3 more reasons to hate bottled water (and the companies producing them)
Bottled water is not just a problem due to the questionable ethics of extraction though. There are more reasons to avoid bottled water too. Because time is valuable, and paper too, I’ve compiled a short list for you.
1. Plastic pollution
The 2022 Intergovernmental Panel on Climate Change (IPCC) Report states that we must ‘take action now’ to at least limit devastating outcomes from global warming. Reducing fossil fuels has become a necessity. Plastic represents over 5% of global oil use and millions of barrels of oil are utilised each year to produce single use plastic bottles. Over one million plastic bottles are sold annually, which typically have a five-hundred year life span. Less than 20% of these are recycled, while the majority end up in landfill and in our oceans. The Great Pacific Garbage Patch is one of several areas in our oceans filled with a concentrated amount of plastic pollution. It covers an area estimated to be three times the size of France, or around thirty-nine times the size of the Netherlands. This scale of pollution has an unprecedented impact. Microplastics are now an emerging threat to marine and human life. Using less plastic is thus better for the planet.

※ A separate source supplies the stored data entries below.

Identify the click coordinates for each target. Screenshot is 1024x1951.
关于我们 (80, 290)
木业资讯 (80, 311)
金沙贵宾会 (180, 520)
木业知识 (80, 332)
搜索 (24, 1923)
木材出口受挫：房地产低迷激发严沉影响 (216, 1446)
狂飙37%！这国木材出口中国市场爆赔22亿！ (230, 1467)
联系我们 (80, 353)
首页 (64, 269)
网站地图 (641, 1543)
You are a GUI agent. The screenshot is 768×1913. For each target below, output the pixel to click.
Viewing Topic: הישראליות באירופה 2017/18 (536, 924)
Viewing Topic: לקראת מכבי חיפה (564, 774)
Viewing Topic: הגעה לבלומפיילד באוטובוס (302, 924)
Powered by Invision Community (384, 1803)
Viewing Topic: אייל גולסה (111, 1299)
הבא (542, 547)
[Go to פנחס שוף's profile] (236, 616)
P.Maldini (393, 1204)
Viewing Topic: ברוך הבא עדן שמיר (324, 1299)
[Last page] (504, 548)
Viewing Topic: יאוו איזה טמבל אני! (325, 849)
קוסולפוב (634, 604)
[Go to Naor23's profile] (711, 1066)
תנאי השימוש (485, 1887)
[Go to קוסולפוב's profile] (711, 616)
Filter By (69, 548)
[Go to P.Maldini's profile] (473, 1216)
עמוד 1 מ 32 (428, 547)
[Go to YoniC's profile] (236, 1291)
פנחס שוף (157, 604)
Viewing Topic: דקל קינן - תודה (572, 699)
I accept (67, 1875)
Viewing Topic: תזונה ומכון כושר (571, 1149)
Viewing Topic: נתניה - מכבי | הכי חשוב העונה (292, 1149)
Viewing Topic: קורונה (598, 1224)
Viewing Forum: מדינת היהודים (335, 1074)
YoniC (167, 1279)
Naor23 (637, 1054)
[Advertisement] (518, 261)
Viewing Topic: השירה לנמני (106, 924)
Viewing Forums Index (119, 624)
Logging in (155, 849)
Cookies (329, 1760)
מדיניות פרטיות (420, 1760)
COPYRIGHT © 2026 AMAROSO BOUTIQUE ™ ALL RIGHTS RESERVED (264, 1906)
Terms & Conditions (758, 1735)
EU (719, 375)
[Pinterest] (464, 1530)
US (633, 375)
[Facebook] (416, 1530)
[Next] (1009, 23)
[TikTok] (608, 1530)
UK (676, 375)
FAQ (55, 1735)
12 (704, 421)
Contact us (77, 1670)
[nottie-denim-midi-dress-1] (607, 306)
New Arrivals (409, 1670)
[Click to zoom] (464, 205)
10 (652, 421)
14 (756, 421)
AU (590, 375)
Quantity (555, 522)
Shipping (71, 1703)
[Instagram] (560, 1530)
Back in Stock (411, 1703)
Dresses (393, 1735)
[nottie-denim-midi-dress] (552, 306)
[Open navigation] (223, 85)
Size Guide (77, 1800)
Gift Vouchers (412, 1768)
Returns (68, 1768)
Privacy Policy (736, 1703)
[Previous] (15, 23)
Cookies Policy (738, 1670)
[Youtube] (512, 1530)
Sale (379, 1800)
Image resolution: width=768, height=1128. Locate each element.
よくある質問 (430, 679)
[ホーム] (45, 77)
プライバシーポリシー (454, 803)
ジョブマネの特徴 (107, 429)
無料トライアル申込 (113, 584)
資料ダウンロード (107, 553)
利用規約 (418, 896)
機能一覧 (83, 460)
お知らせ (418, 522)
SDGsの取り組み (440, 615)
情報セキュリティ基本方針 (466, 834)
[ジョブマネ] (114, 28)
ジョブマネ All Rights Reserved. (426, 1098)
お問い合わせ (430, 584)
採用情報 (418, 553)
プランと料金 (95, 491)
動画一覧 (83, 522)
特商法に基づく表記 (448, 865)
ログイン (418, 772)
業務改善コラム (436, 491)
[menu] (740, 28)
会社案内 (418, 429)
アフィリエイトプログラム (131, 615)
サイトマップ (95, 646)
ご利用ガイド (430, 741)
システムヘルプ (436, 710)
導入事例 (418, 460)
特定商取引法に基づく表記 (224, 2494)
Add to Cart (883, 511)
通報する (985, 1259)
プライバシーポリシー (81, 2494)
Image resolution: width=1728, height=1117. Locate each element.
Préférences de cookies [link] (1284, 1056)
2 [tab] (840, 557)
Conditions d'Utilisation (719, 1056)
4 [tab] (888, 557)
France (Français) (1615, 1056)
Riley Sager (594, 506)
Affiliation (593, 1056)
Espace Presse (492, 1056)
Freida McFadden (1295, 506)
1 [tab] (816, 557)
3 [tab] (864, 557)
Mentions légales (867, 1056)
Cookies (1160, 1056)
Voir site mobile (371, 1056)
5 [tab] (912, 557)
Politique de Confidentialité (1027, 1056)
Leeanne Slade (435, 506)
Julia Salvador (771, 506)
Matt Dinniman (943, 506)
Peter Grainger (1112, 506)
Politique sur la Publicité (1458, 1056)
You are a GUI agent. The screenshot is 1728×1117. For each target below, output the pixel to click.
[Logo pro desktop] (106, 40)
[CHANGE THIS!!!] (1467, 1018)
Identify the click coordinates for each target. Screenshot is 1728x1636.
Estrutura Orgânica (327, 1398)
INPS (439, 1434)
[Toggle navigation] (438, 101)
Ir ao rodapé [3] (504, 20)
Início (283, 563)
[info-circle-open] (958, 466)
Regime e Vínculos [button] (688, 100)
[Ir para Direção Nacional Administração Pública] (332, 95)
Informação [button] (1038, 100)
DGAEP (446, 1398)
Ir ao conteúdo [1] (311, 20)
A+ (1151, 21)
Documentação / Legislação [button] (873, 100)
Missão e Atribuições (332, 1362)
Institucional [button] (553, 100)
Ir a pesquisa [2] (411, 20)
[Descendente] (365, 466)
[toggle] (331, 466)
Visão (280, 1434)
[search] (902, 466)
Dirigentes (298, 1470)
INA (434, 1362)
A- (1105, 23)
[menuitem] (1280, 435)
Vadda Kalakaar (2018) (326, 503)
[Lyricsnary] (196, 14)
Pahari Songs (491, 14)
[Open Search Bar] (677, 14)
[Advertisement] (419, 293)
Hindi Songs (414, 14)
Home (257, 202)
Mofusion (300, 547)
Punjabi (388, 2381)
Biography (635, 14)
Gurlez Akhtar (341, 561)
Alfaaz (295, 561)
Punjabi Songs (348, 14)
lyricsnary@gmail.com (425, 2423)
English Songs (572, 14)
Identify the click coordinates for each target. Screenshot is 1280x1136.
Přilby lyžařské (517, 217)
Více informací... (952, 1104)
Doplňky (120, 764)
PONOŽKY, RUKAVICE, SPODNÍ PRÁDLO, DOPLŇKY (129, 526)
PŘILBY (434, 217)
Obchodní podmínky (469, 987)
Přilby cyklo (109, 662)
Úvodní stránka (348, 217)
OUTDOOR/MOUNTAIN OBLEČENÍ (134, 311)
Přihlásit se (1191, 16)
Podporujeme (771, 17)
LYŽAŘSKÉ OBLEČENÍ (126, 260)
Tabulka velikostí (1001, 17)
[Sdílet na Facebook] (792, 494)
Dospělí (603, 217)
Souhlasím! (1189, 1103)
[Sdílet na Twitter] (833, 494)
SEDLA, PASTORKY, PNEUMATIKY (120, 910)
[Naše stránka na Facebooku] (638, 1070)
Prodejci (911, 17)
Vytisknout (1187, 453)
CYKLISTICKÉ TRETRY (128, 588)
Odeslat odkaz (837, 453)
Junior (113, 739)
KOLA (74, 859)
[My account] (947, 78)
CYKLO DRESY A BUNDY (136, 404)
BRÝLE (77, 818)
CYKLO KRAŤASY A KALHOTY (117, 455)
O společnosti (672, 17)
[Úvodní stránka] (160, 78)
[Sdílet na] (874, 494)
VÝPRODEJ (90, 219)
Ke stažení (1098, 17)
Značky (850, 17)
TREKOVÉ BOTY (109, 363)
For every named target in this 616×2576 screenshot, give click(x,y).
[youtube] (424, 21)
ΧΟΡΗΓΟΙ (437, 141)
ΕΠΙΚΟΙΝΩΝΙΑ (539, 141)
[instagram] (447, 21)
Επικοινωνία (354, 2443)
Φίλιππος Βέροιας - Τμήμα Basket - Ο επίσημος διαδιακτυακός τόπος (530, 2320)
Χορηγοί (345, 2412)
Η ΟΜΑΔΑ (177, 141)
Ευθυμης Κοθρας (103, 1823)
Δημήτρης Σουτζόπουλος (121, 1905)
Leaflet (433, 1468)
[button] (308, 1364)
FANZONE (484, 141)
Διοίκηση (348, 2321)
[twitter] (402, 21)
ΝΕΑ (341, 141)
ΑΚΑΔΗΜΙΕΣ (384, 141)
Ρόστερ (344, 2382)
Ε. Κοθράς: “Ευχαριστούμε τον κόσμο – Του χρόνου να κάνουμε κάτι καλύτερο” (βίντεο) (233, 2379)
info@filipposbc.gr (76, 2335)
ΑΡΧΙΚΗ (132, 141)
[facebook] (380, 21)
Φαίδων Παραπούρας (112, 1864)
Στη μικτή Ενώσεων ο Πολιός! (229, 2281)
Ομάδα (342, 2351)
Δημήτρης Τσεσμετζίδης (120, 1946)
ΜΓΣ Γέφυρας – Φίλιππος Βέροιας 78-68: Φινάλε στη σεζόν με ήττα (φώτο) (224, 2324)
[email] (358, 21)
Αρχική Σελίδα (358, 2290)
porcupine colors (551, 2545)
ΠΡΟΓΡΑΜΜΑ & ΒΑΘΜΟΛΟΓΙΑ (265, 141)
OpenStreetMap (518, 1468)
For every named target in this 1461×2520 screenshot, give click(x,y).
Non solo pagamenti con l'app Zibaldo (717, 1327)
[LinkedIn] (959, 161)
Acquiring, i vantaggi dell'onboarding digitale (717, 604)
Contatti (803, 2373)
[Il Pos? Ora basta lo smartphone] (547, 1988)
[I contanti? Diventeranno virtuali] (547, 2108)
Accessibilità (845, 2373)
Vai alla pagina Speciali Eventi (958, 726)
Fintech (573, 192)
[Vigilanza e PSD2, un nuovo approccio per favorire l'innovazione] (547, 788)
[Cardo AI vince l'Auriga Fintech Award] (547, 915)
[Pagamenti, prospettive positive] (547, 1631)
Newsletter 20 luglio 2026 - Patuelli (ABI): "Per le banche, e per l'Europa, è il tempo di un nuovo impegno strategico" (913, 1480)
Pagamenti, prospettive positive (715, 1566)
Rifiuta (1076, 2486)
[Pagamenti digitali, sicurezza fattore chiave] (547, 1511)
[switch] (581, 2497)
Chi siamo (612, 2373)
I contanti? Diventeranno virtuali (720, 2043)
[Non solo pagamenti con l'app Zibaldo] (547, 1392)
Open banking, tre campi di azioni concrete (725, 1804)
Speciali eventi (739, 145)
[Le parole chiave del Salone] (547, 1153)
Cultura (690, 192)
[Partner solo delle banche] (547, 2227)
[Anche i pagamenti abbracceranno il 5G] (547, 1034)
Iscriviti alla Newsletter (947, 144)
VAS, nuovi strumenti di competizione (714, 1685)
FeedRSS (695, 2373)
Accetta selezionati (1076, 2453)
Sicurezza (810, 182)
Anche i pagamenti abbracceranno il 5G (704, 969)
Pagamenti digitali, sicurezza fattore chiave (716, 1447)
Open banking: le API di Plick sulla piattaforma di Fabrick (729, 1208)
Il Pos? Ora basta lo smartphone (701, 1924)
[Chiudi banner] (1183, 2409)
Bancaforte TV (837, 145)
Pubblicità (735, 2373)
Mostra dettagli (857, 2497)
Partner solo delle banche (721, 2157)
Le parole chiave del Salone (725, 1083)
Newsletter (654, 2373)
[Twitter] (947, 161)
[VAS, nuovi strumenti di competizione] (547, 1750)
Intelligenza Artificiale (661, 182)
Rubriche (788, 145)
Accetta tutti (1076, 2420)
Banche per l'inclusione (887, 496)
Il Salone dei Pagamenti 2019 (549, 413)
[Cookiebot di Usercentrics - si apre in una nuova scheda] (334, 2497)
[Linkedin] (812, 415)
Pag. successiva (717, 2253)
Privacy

2. Wastes water and energy
Bottled water is incredibly energy intensive, with energy utilised in production of plastic, bottles, water treatment, packaging, and transportation. The water usage is even more shocking. The International Bottled Water Association would remind us that ‘bottled water has the lowest water use and energy use ratios of any packaged beverage’, but one litre of water utilises 1.39 litres of water. This is only the water production process itself, not the plastic; plastic production has a significant water footprint. In a 2011 study by Water Footprint Network, researchers estimated that between 3-5.3 litres of water were required for a typical single use water bottle. Then more water is used to produce the paper label affixed to the outside. A typical plastic water bottle is 500ml, but there could be more than 5.5 litres of water used to produce it. Can this level of waste for convenience ever be justified?
3. Environmental destruction
While water extraction faces minimal legal limitations in the United States, it depletes groundwater reserves. Water extraction by companies has been implicated in recent droughts and ecosystem destruction. Depletion of groundwater also contributes to sea level rise, as aquifer depletion increases the movement of water into the sea. In an age of climate crisis, we must surely prevent any unnecessary continuing environmental damage that serves profit not people.
Don’t give up hope!
We don’t have to just tolerate the damage caused by the bottled water industry; lobbying doesn’t just have to be done by corporations. We have power in solidarity. There is a plethora of interconnected environmental justice groups growing globally. Local intentional communities, connected by political goals, shift consensus to create political change. Furthermore, while some say there is no ethical consumption under capitalism, consumers can make better informed choices. We have the ability to boycott brands we do not wish to support. There is power in our words and actions. There is hope inherent to our interconnected nature.